Daly felt this approach was correct, as it aligns well with strategies around integrated care and whole-system models, and the New Hospital Programme offers a real opportunity to create that model.

While he felt the idea of large, centralised control centres is an inherently good one, Gorman suggested this might not be entirely straightforward.

“You’re always going to need a degree of local management,” he said. “So, if the data is all going into that ICS control centre, that call becomes much easier. But it’s a process and I don’t believe you can go from where we are to where we want to go without the middle step. So, I think all these hospitals will need to have control centres and it’s also to bring things that currently don’t sit in that environment, like estates and facilities management in, so they’re sitting beside the clinicians as full partners.”

Daly pointed out that NHS England is working in this space, looking to standardise commercial frameworks and improve the approach to set the standards it expects. Simon Bolton, a non-executive director, advisor, and former chief executive of NHS Digital -

A brave new world

Concluding the main roundtable discussion prior to delegate questions, Nolan asked the panel whether we’re at risk of too much digital change, to which the consensus was that it’s inevitable and healthcare has to adapt to this new world.

Bolton asserted that the missing links were continued investment and leadership, adding that he wants to see a description of how we expect to be using technology in healthcare in the future and a long-term financial plan to ensure it happens.

Sureshkumar agreed on the investment issue but also highlighted what he called the “lumpy nature of funding” – the state of it being either famine or feast. “In the backdrop of that,” he warned, “it’s really difficult to attract talent and retain talent. So that certainly must change.”

Barlow felt that the key challenge is how to deal with “the disconnect in timescales between all the digital and other innovations that are happening very fast, and services, which change more slowly, and built infrastructure, which is very slow to change.
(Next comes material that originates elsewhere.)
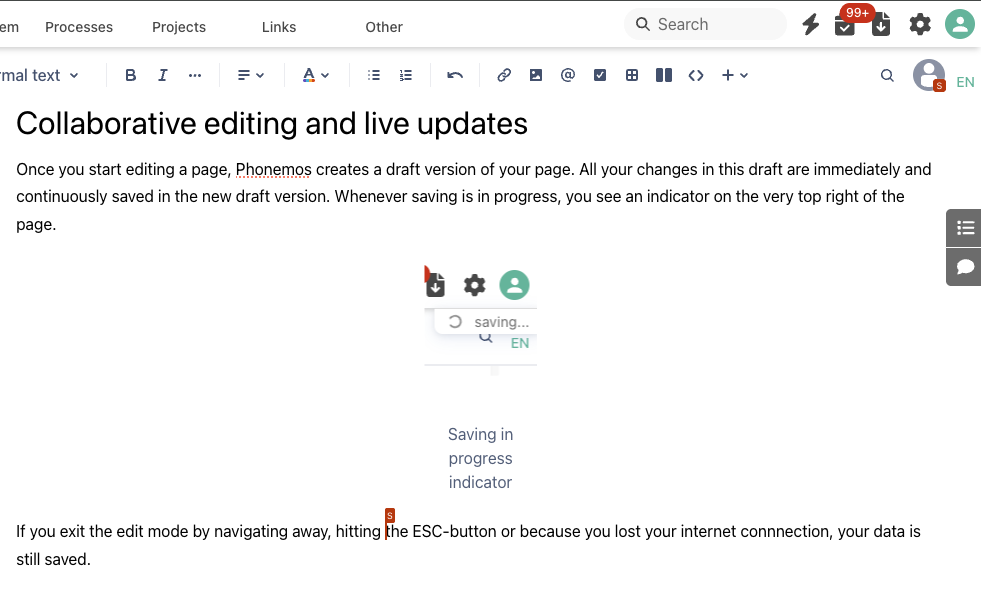
Task: Toggle italic text formatting
Action: (163, 75)
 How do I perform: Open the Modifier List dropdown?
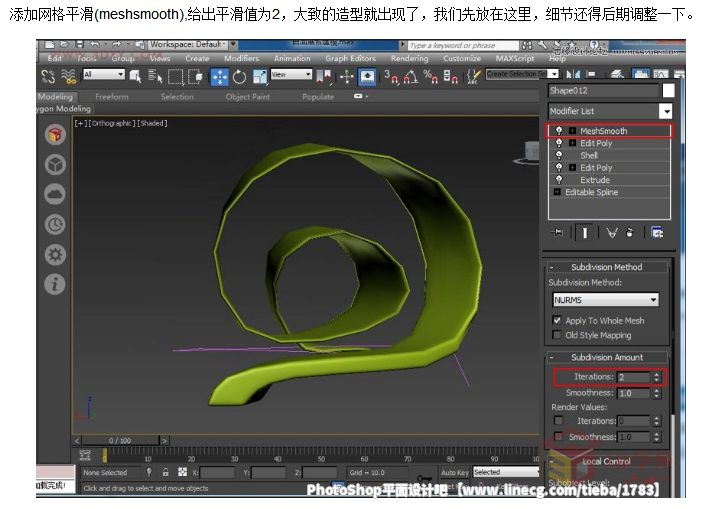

And the policy cycle, of course, which is pretty rapid.”

And Daly and Gorman brought things full circle to focus back on the people question – both patients and the workforce.

Said Daly: “I think we just need to figure out how we take the very best frameworks and standards and implement that for the benefit of the patient. We should never lose sight of that – not tech for tech’s sake but, actually, tech for some kind of output.”

Gorman argued that what staff are tired of is not digital change itself but programmes that fail to deliver the benefits attributed at the outset and programmes that aren’t focused on delivering the actual benefits needed.

“If we get those right, then the pace of change will follow suit,” he said. “If we get them wrong, then we’re going to have a disaffected workforce.”